Batson v. Kentucky, 476 U.S. 79 (1986)
This U.S. Supreme Court case established that a prosecutor’s use of peremptory challenges to exclude jurors solely based on race violates the Equal Protection Clause of the Fourteenth Amendment. The Court outlined a three-step process to determine if a peremptory strike is discriminatory: (1) the defendant must make a prima facie showing of racial discrimination; (2) the prosecutor must then provide a race-neutral explanation for the strike; and (3) the court must determine if the defendant has proven purposeful discrimination. This decision aimed to eliminate racial bias in jury selection.
J.E.B. v. Alabama ex rel. T.B., 511 U.S. 127 (1994)
This U.S. Supreme Court case extended the principles of Batson v. Kentucky to prohibit the use of peremptory challenges based on gender. The Court held that striking potential jurors solely because of their sex violates the Equal Protection Clause of the Fourteenth Amendment. This decision reinforced the notion that gender, like race, cannot be a basis for discriminatory jury selection.
The only federal jurisdiction that guards against anti-LGBTQ+ discrimination in the jury selection process is the Ninth Circuit, which comprises Alaska, Arizona, California, Hawaii, Idaho, Montana, Nevada, Oregon, Washington, Guam and the Northern Mariana Islands. In 2014, the Ninth Circuit issued its decision in SmithKline Beecham Corp. v. Abbott Laboratories, 740 F.3d 471 (9th Cir. 2014), finding that classifications based upon sexual orientation must be subjected to heightened scrutiny and that using peremptory challenges to strike potential jurors because of their sexual orientation violates the Constitution. Today, that case remains the only federal protection against anti-LGBTQ+ discrimination in jury selection.
SmithKline Beecham Corp. v. Abbott Laboratories, 740 F.3d 471 (9th Cir. 2014)
This case provides the only federal protection against anti-LGBTQ+ discrimination during jury selection, but it only applies to states and territories that fall under the jurisdiction of the Ninth Circuit Court of Appeals. In this case, the court held that peremptory challenges based on sexual orientation violate the Equal Protection Clause. The court applied the reasoning from Batson v. Kentucky and extended it to prohibit discrimination in jury selection based on sexual orientation. This ruling was influenced by United States v. Windsor (2013), which struck down parts of the Defense of Marriage Act, and emphasized that classifications based on sexual orientation warrant heightened scrutiny.
States
Protections against anti-LGBTQ+ discrimination in the jury selection process vary by state.
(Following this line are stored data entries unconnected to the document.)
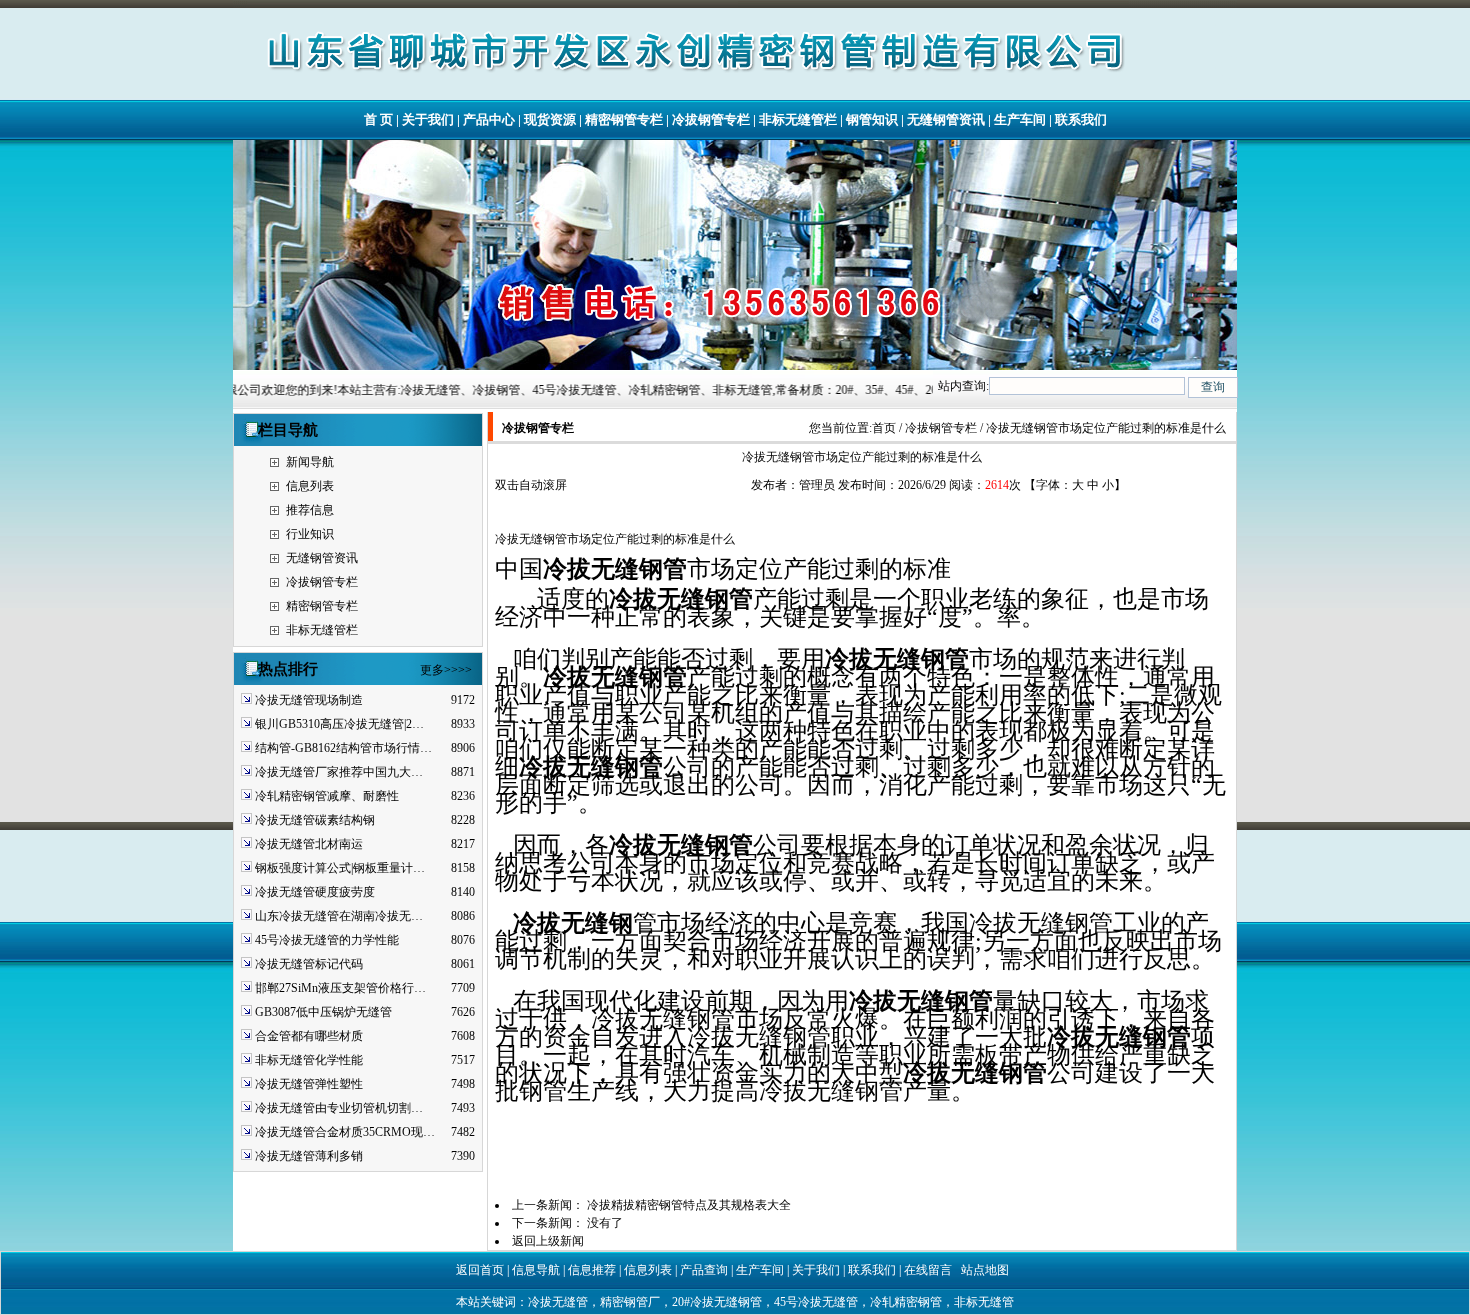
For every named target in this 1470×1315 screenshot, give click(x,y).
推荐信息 (310, 510)
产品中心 (489, 119)
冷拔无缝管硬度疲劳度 (315, 892)
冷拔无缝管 (558, 1302)
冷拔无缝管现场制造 (309, 700)
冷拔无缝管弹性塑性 (309, 1084)
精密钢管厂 (630, 1302)
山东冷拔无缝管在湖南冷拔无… (339, 916)
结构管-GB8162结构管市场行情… (343, 748)
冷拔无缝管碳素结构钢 (315, 820)
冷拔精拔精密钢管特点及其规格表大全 (689, 1205)
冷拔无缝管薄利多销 (309, 1156)
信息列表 (310, 486)
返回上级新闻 (548, 1241)
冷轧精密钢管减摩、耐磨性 (327, 796)
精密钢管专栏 (624, 119)
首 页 (378, 119)
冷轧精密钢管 (906, 1302)
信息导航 (536, 1270)
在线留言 (928, 1270)
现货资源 (550, 119)
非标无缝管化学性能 (309, 1060)
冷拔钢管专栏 (711, 119)
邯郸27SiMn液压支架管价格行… (340, 988)
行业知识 (310, 534)
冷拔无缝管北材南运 (309, 844)
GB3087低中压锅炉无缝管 (323, 1012)
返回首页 (480, 1270)
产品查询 (704, 1270)
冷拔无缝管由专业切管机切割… (339, 1108)
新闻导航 (310, 462)
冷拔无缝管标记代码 (309, 964)
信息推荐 (592, 1270)
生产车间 (1020, 119)
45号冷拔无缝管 (816, 1302)
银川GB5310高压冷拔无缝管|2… (339, 724)
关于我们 (428, 119)
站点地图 (985, 1270)
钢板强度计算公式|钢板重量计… (340, 868)
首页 (884, 428)
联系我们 (1081, 119)
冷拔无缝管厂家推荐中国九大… (339, 772)
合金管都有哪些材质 (309, 1036)
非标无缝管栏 (798, 119)
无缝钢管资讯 (946, 119)
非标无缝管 (984, 1302)
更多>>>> (446, 670)
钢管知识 (872, 119)
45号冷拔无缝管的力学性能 (327, 940)
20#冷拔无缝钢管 (717, 1302)
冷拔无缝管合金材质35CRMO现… (345, 1132)
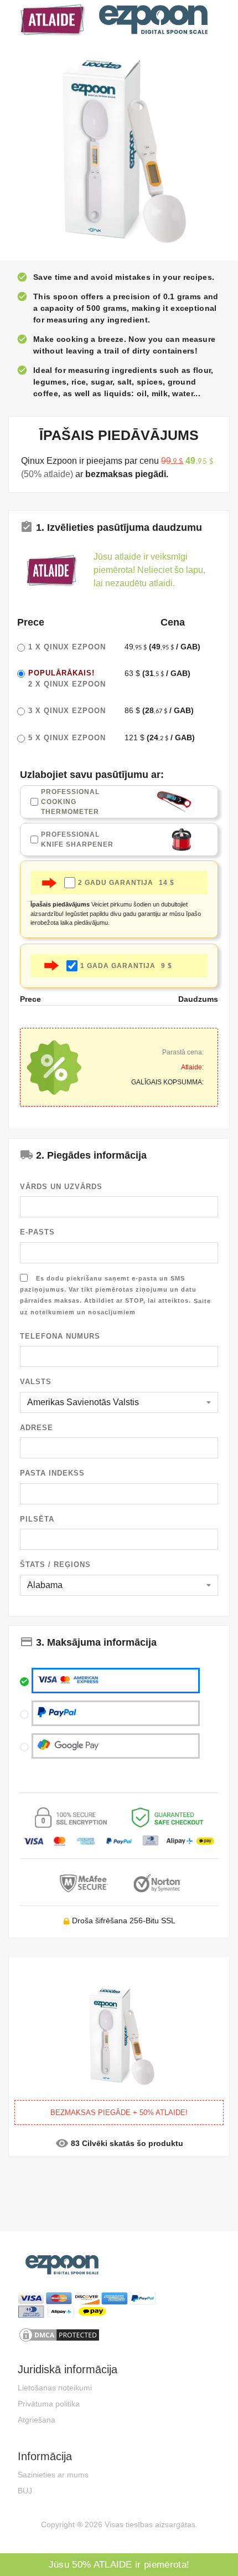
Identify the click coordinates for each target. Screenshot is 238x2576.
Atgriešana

Currently, Alaska, Arizona, California, Colorado, Hawaii, Idaho, Illinois, Maine, Maryland, Massachusetts, Minnesota, Montana, Nevada, New York, Oregon, Washington, Wisconsin, Guam, and the Northern Mariana Islands prohibit juror dismissal on the basis of sexual orientation. California, Colorado, Hawaii, Illinois, Maine, Maryland, Minnesota, New Hampshire, New York, Oregon, and Washington prohibit juror dismissal on the basis of gender identity.